If you’re selling a premium produce, then beauty can be justified by the premium price. But us should never be more important than the functionality. Never.
Even a Rolls Royce is a vehicle (and a damned fine one to boot) before it’s an art piece.
In B2B it's usually ease and speed of operation that's more important
SAP (everything), Workday (HR), Service Now (help desk), Archer (compliance), SailPoint (compliance), and other applications that have been inflicted on my miserable existence over the last 25 years of corporate IT; all B2B enterprise applications that I guarantee did not consider either speed or ease of use to be remotely important.
Your pain only proves my point. You know it is supposed to be better, regardless of how it looks. There are outliers who neglect the end users, usually because they are too big or well connected to be replaced.

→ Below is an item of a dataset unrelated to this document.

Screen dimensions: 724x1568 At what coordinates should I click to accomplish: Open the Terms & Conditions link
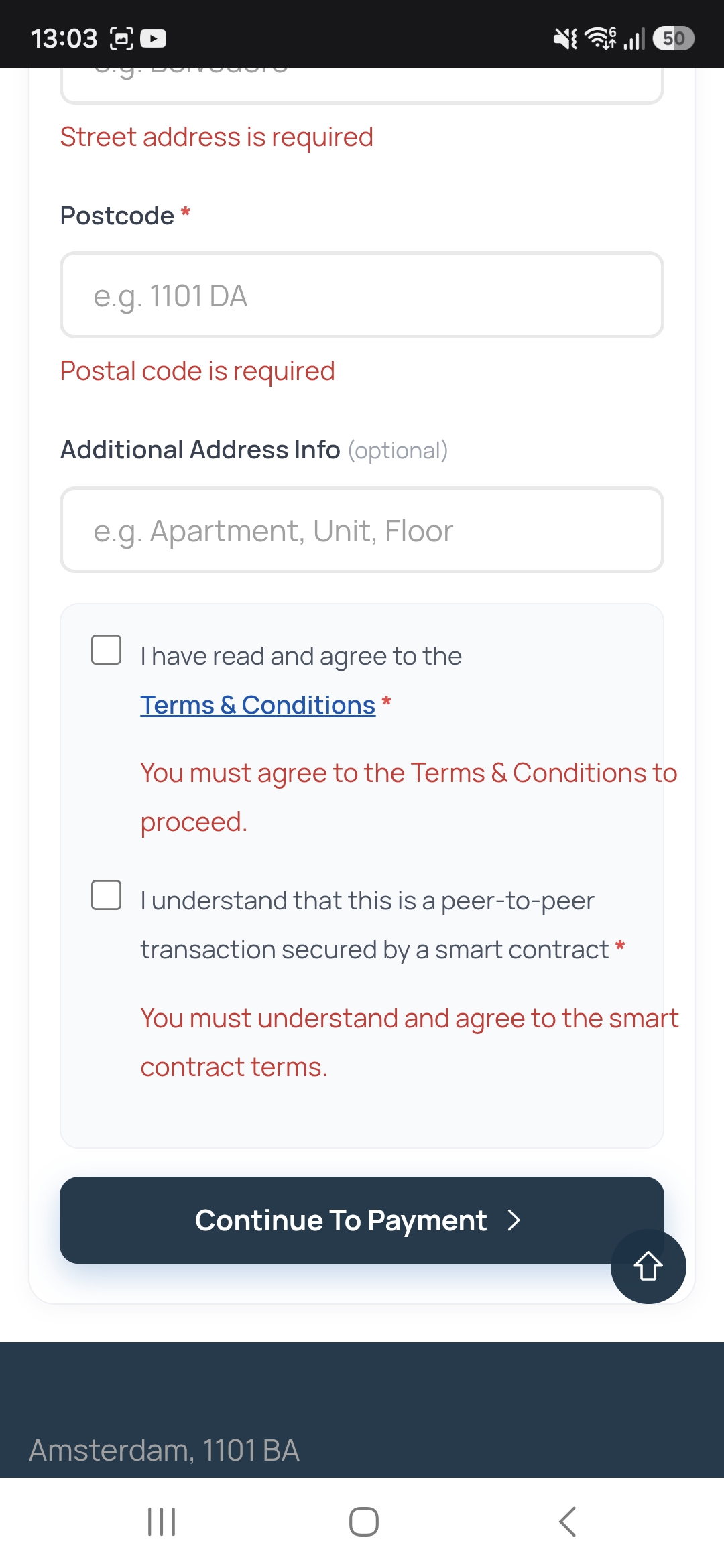click(258, 705)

I don't know if it actually does, maybe in theory, we would assume these companies would be incentivized to optimize for speed and experience but you can't use "the exception that proves the rule" when the majority would fall into the exception category. There have been countless diatribes about how in B2B the purchaser is not the user, so speed, user experience, and functionality are all at best second order priorities. The apps I name checked above all probably provide the base level required amount of functionality that covers the needs of a lot of large privately held and all publicly held US companies, they are looking for the corp equivalent of Wal-Mart shoppers not Nordstrom shoppers (this dove tails into penny wise/pound foolish quarterly earning mindset, corporate America is dumb AF.)
Look at almost any premium product and the premium that is being paid for is in the beauty. Rarely is it in the actual quality of the product.